The Tripod

© 2006, John Opsopaus

This image depicts Apollo’s Tripod standing above the Plain of Truth (Πεδίον Ἀληθείας), which is mentioned in Plato’s Phaedrus (248b).  The Plain of Truth is the place sought by our Souls, who guide their Chariots (their Vehicles, Ὀχήματα) to follow the Gods to this place where the noblest part of their souls may receive the nourishment they need.  There, with the Gods, our Souls feast on all that has True Being.  The Plain of Truth is described in more detail by Plutarch (De defectu oraculorum 22, 422B–C), where he tells the story of Cleombrotus, who wandered the world, seeking the wisdom for a true philosophical religion.  Hea learned about the Plain of Truth from a very holy man by the Persian Gulf, who prophesied to the people but once each year, and spent the rest in communion with Gods, Nymphs, and other Daemons.  Although he was not Greek, this prophet spoke the Doric dialect, chanting it in verse, while from his mouth an aetherial fragrance filled the air.  Now, in the Timaeus (55c–d) Plato had discussed whether there might be just One World (Κόσμος), or an Infinity of them, or only Five (corresponding to the elements), but this holy man said that

the worlds are not infinite in number, nor one, nor five, but One Hundred and Eighty-three, arranged in the form of a Triangle, each side of the Triangle having Sixty Worlds; of the Three left over each is placed at an Angle, and those that are next to one another are in contact and revolve gently as in a Choral Dance.  The inner area of the triangle is the Common Hearth of All (Κοινὴ Ἑστία Πάντων), and is called the Plain of Truth, in which the Logoi (Reasons), the Forms (Εἴδη), and the Paradigms (Παραδείγματα) of all things that Have Been, and that Shall Be, lie immovable; and round about them lies Aiôn (Aeon, Eternity), whence Time (Khronos), like an Ever-flowing Stream, is conveyed to the Worlds. (422B–C)

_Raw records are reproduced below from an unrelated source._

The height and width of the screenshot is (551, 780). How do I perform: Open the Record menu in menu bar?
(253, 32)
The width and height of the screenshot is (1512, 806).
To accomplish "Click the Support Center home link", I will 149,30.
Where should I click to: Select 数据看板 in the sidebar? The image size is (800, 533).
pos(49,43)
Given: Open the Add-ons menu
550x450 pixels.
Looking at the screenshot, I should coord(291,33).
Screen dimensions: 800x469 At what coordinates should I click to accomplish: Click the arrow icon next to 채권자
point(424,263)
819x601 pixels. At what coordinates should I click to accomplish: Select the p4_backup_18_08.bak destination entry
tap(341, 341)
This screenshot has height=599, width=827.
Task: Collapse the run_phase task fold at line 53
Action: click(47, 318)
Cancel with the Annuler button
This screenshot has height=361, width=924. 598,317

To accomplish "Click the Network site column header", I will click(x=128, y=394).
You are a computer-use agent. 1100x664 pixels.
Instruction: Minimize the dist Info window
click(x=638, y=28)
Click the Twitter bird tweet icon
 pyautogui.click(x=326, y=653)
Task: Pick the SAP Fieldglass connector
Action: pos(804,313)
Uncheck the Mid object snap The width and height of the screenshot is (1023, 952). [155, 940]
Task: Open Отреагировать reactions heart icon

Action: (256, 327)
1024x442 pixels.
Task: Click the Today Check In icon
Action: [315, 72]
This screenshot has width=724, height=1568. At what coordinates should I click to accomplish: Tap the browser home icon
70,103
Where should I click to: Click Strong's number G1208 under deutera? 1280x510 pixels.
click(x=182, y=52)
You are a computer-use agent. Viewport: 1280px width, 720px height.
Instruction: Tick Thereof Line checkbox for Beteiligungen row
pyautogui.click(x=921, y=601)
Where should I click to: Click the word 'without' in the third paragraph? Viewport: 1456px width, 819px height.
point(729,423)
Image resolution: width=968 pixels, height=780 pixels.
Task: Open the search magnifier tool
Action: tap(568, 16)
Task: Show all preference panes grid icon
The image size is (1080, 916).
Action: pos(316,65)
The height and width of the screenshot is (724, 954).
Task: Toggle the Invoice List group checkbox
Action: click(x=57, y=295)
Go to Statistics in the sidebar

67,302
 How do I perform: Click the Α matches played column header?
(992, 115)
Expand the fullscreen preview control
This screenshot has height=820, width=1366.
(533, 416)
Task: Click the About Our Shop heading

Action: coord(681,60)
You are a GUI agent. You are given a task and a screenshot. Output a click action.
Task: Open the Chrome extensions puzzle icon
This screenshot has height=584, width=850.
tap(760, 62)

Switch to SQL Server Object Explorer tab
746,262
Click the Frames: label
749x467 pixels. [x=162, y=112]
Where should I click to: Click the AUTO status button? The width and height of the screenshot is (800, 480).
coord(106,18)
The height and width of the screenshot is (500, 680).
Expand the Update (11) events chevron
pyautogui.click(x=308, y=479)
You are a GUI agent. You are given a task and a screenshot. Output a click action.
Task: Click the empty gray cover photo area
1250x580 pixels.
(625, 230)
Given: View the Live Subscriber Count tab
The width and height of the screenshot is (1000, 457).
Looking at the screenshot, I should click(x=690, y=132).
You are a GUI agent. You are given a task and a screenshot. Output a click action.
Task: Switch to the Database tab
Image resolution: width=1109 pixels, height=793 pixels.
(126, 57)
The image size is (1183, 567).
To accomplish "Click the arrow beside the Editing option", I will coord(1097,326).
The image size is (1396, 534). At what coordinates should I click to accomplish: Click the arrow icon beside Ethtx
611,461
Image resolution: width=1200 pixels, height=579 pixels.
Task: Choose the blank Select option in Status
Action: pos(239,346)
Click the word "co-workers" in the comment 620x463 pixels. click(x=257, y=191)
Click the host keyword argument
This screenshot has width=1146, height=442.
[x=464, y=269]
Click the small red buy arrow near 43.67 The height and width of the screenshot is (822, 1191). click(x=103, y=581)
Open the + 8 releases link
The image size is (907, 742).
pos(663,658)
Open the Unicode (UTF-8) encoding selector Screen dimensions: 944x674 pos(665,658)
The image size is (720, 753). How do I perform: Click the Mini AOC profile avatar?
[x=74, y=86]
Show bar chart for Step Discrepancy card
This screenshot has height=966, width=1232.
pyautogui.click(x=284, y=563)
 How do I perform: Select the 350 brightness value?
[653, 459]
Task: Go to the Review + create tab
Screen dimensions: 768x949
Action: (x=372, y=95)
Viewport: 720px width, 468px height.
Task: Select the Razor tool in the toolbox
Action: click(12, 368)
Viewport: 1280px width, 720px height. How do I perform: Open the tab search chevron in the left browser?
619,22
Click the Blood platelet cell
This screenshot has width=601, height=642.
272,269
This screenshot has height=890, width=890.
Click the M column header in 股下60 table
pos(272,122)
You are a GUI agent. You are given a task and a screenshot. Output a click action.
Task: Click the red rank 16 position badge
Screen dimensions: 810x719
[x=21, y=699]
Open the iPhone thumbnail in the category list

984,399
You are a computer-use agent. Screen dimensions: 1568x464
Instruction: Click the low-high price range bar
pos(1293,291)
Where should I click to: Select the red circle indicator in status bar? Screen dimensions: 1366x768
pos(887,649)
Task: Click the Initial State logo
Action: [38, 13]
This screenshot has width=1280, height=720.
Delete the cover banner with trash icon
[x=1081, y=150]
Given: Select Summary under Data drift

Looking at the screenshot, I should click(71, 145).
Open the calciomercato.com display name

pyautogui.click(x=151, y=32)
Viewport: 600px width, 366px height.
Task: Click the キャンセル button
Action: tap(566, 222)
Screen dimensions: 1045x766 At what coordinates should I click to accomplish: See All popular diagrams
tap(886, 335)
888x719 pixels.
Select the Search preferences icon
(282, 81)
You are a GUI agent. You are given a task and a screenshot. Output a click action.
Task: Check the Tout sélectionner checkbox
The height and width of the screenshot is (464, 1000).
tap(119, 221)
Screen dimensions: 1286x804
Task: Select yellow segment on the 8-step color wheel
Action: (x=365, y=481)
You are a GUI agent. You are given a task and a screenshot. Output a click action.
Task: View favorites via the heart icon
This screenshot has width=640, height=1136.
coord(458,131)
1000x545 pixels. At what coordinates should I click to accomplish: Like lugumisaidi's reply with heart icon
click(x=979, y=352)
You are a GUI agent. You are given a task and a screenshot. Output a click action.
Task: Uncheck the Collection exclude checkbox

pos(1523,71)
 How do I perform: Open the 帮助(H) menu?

Only the most virtuous may contemplate this Vision (Theôria), according to the prophet, and even they only once in ten thousand years.  It is a Mystic Initiation, besides which all earthly initatory rites are mere dreams.

On the top of our image is the Golden Tripod of Apollo, signifying the Spiritual Sun, from which Rays emanate to the Plain of Truth, as described by Cleombrotus’ informant.  This Tripod, which corresponds to the Tripod on which sits the Pythia, prophetess of the Delphic Oracle, is the Throne of Truth, for we read in the Korê Kosmou (Virgin of the World, 22) that Horus “the Monarch came, and sitting on the Throne of Truth made answer to their prayers.”  G.R.S. Mead (TGH III, 172–3) remarks, “One is almost tempted to turn the plane triangle into a solid figure, a tetrahedron, and imagine the idea of a world or wheel, at each of the four corners,” an image that is structurally similar to ours.  The upward-pointing triangle is, of course, the alchemical glyph for Fire, and the Tetrahedron is the Platonic Solid associated with elemental Fire, so we must consider the implications of this.

The Plain of Truth is the Hearth (Hestia) of the Universe, from which the fiery Seed Sparks, the Logoi, or Articulated Ideas, descend into the material world, the fluid realm of change and process.  The first is the timeless realm of Being, the second our temporal world of Becoming.  They are separated by Aiôn (Eternity), the Ouroboros Serpent, the unending Cycle of Nature, which translates Eternity into Time.  As Plato (Timaeus, 37d) explains, Time is the moving image of Eternity.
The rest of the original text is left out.